Developing a functional on-chip packed reactor bed design which overcomes the limitations in the prior art would significantly enhance the range of the microfluidic toolbox and extend the number of applications of such devices.
Generally, the present invention provides an on-chip packed reactor bed design using one or more weir structures that allow for an effective exchange of packing materials (beads for example) at a miniaturized level. The present invention extends the function of microfluidic analysis systems to new applications. For example, the packed reactor bed formed according to the present invention allows on-chip solid phase extraction (SPE) and on-chip capillary electrochromatography (CEC), as explained in detail further below. The design can be further extended to include, for example, integrated packed bed immuni- or enzyme reactors.

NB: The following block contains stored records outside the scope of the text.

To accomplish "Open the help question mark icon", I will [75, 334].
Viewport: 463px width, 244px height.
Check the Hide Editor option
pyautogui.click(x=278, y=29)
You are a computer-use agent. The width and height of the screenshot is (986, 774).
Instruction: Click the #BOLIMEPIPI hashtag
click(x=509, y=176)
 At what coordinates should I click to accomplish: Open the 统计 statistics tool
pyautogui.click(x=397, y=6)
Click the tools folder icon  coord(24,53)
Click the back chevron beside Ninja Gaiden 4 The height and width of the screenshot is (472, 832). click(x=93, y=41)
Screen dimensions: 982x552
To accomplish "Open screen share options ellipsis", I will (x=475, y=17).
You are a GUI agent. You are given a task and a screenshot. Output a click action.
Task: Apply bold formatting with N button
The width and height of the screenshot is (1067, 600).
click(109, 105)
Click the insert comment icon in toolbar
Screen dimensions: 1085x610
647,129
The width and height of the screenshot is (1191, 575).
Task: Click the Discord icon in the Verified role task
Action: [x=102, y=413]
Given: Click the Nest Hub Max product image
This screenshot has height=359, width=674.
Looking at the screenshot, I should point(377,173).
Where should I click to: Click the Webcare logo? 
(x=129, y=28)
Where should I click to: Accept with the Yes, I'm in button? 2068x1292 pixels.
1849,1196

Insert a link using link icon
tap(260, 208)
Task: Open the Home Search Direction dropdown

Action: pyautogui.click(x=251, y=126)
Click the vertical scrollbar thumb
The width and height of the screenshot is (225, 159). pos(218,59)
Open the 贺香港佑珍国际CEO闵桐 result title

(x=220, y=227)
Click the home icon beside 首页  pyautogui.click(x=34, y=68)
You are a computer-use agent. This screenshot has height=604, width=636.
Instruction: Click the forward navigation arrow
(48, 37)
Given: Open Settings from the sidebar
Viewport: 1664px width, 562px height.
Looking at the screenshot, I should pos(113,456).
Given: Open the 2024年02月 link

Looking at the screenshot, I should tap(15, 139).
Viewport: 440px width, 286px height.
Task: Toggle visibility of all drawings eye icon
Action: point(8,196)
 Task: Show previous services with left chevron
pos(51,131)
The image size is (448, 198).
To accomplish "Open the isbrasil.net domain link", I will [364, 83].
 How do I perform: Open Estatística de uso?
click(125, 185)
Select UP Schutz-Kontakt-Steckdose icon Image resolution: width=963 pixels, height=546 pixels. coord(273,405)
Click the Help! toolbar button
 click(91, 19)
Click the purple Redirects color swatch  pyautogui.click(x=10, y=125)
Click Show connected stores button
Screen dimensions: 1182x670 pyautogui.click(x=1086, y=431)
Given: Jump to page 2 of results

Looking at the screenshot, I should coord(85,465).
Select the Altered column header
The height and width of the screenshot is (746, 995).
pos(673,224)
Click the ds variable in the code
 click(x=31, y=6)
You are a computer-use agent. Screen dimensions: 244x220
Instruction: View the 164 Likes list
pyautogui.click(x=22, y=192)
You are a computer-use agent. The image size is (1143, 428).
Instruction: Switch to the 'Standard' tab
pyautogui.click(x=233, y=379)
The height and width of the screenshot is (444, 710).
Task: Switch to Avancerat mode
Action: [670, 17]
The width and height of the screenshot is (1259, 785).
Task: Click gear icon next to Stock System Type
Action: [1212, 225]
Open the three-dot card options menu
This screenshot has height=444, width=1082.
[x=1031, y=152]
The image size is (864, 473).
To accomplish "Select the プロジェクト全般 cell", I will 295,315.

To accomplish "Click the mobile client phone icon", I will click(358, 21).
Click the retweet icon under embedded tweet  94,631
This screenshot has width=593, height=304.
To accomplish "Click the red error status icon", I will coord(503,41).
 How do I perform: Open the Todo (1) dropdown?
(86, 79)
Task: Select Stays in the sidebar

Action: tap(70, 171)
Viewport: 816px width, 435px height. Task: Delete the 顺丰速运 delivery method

More specifically, the present invention provides:
A microfluidic analysis system, comprising:
a) a substantially planar substrate having an upper surface;
b) at least one main channel formed into said upper surface, said main channel having first and second ends and a defined direction of flow in use;
c) a cover plate arranged over said planar substrate, said cover plate closing off said channel from above; and
d) a first weir formed across said main channel and between said first and second ends of said channel, said first weir providing at least one flow gap to allow, in use, at least some fluid to flow past said first weir while trapping packing material having constituent particles that are generally larger than said flow gap.
The microfluidic analysis system may further comprise at least one side channel formed into said planar substrate, said side channel being connected at a first end to said main channel at a location upstream from said first weir, and at a second end to a reservoir, said side channel providing a higher flow resistance than said main channel.
The microfluidic analysis system may further comprise a second weir located upstream from said connected firs end of said side channel, said first and second weirs forming a chamber therebetween, said second weir providing at least one flow gap to allow, in use, at least some fluid to flow past said second weir while trapping said packing material within said chamber.
Each side channel connection to said main channel may be provided with a hook structure whereby, in use, packing material is sprayed into said chamber to facilitate even packing.
Said hook structure preferably at least partially obstructs direct line-of-sight entry of packing material from said side channel into said chamber and forms a chamber mouth to one side of said hook structure.
The present invention also provides a method of packing the chamber in the microfluidic analysis system as claimed above, said method comprising, providing a non-conductive substrate and effecting an electrokinetic flow by applying a relatively high voltage at said reservoir, said reservoir containing packing material, and providing relatively low voltages at said first and second ends of said main channel, whereby, packing material flows from said reservoir into said chamber and is trapped by said first and second weirs.